For instance, after the faculty senate president at Drake University gave a presentation to the board about the changes to the school’s general education curriculum, which was just completed after a year and a half, the board chair turned to then-president David Maxwell and asked why it had taken that long to complete. The answer, which Maxwell said “was the stupidest thing” he’d ever said to the chair, was because the faculty senate only meets once a month.
In this instance, as in many others in the industry, leaders get bound by traditions, in this case traditional meeting schedules, and it gets in the way of “flexibility, agility and responsiveness — which are terms that are not easily applied to decision-making in higher ed, traditionally,” said Maxwell, who now serves as a senior fellow at AGB and president emeritus at Drake.
Particularly in instances involving decisions about programs, Kington said the need to consult everyone for feedback can hamper progress for the institution. When it comes down to deciding just how few students is too few to continue a program, where people’s passions are involved, shared governance proves to be not up to the task, said Kington. “If anything, it is a process that discourages decision-making, because of its speed, but also because of the nature of the beast.”
Shared governance strategy still useful
But ultimately, everyone agrees shared governance on campus, as a priority alignment strategy, is useful.
“I’m committed to shared governance, I understand its importance, but it takes too long; we cannot afford to take that long in making critical decisions,” he said. “At the same time, recognizing that the way we have historically made decisions … has given us the opportunity to be reflective, thoughtful … there are advantages to that slow, deliberative process.”
“I think it’s that backward planning, what do you want to do, what’s the backward design? Just like we do with student learning outcomes,” said Colley of how shared governance should be approached.
Kington said appointing a faculty member as a non-voting member of every board committee has “been useful, I think. It’s not a panacea, but it at least means that one faculty member is on each of those committees hearing how the board is governing” and can communicate back to the other faculty members, even if they can’t get into specifics, that the leadership is acting in good faith to move the institution forward.
Maxwell agreed, saying having a student representative as well as a faculty representative present, even though they don’t get a vote, is important, because their voices are at the table. He noted that the issues that institutions and their boards are facing don't fall into the neatly defined buckets of board committees, emphasizing the importance of checking in with all campus stakeholders “at regular intervals” — and before a crisis hits — to ask “how are we doing in decision-making.”
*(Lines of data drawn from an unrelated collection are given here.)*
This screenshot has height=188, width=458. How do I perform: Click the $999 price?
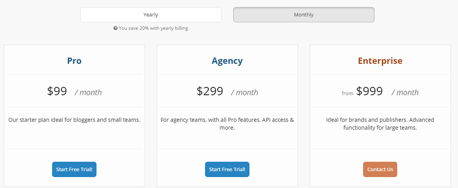(x=369, y=91)
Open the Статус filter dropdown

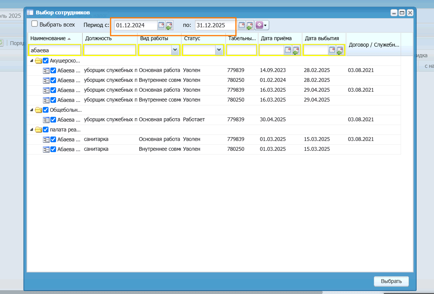coord(219,50)
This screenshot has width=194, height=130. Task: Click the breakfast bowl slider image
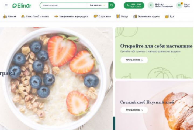pos(56,79)
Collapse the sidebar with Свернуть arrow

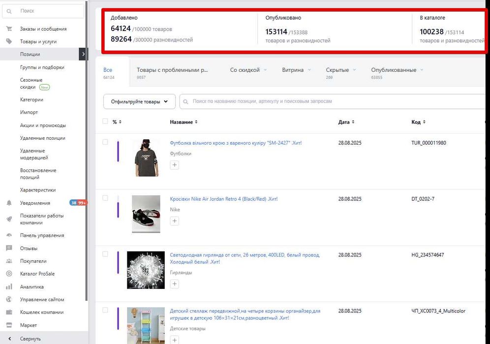pyautogui.click(x=9, y=339)
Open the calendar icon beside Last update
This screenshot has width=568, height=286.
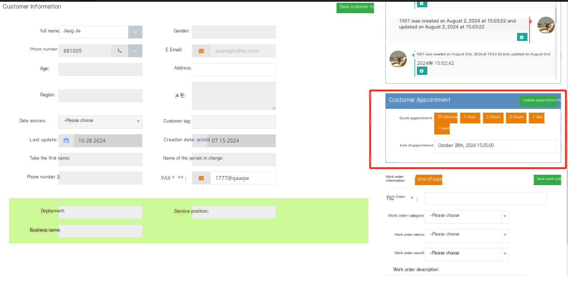coord(66,140)
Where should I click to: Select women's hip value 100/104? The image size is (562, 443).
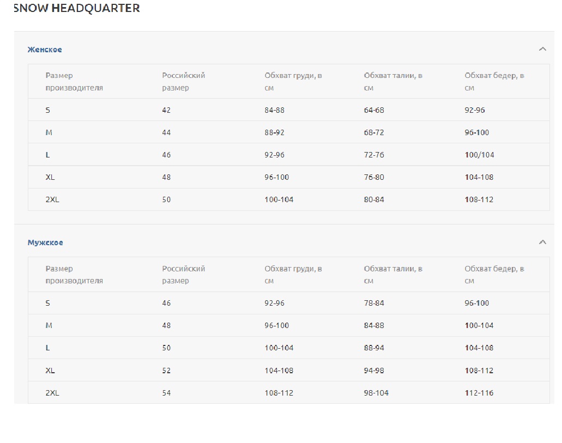(x=479, y=155)
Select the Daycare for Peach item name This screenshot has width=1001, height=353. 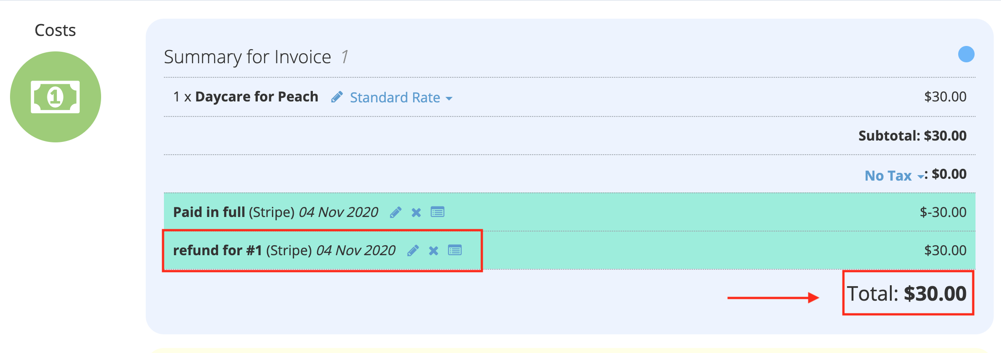[257, 96]
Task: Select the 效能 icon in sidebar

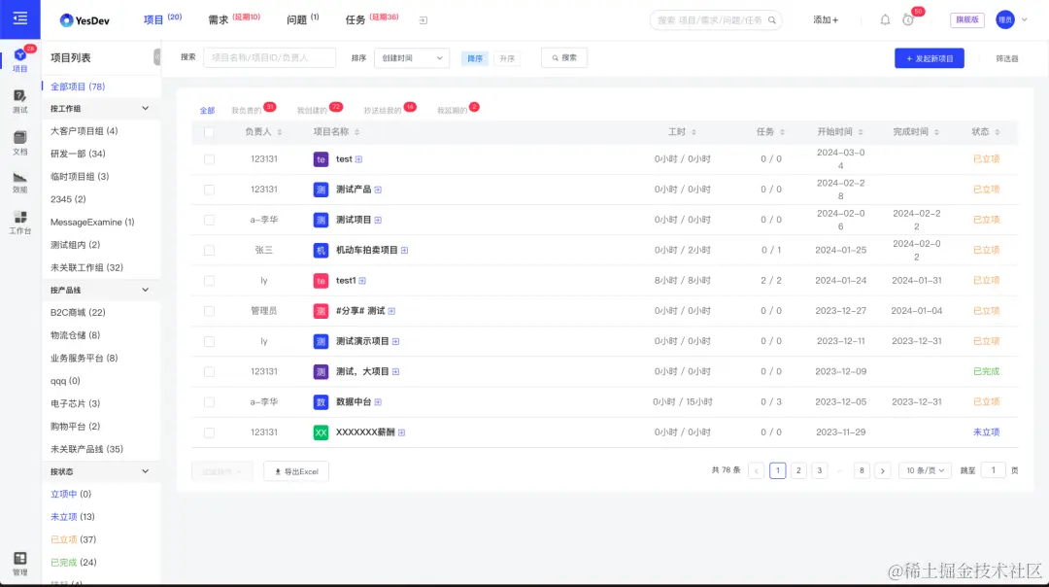Action: 19,183
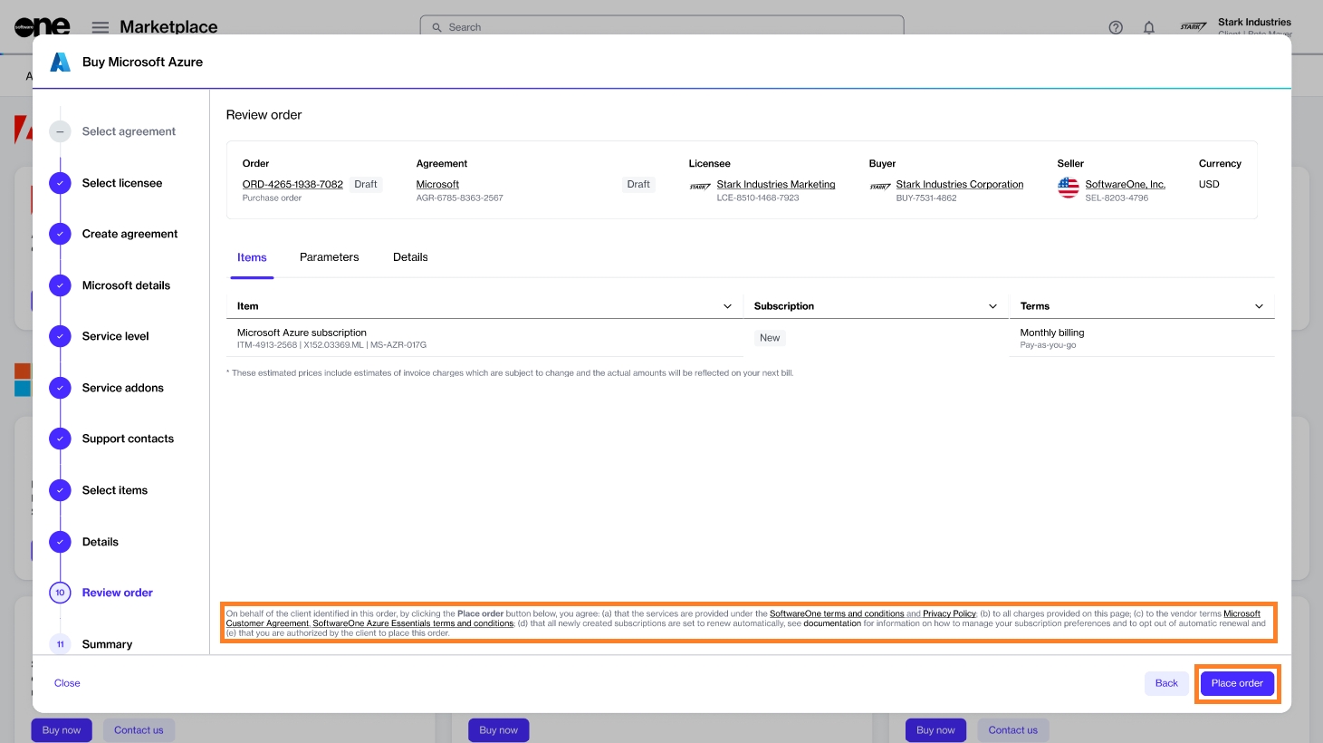Open the Subscription column dropdown chevron
Image resolution: width=1323 pixels, height=743 pixels.
pos(992,306)
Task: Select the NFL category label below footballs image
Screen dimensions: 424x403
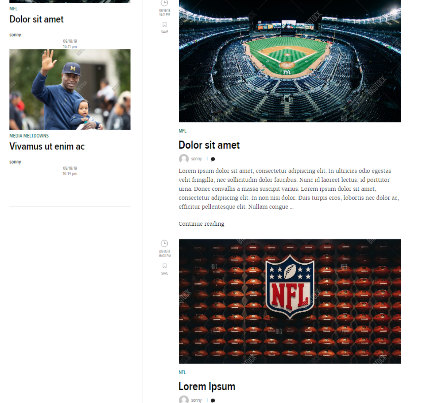Action: click(x=182, y=372)
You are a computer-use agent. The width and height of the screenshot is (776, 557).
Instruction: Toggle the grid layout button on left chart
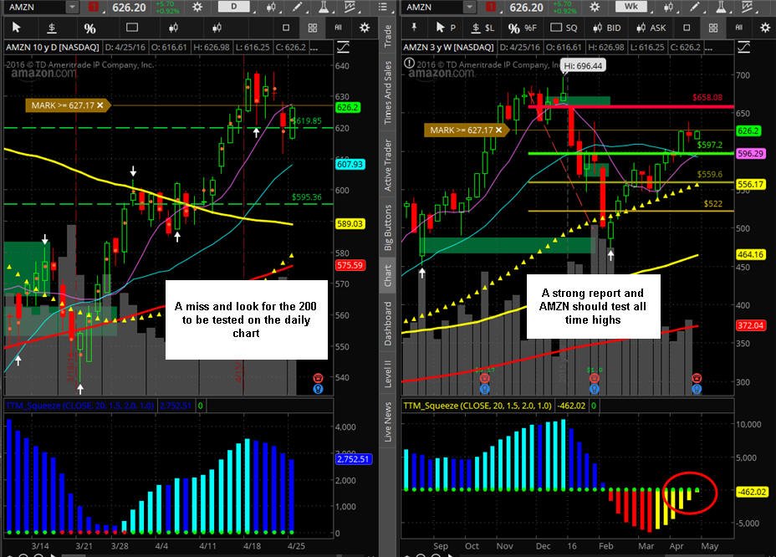(x=312, y=28)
“It clearly boils down to really extensive communication,” said Colley. “The more we share facts and really real facts and true facts with our faculty, that really helps because there’s a lot of misinformation out there.”
“I think the other piece is that people think that equal means the same, and it’s not true. We can’t do the same things for everybody across the entire campus, and we have to explain why,” she said. “Whether its based on disciplines or the size of their departments or budgets … we try to get everyone’s needs met, but it’s not going to happen in the same way … and some people may disagree with me on that, but it isn’t the same, and it’s never going to be the same.”
And that extends, not only to the faculty, but to students, staff and contingent faculty, said Kington, because “most of those decisions are going to have to be carried out by those individuals, so you really want to have buy-in.”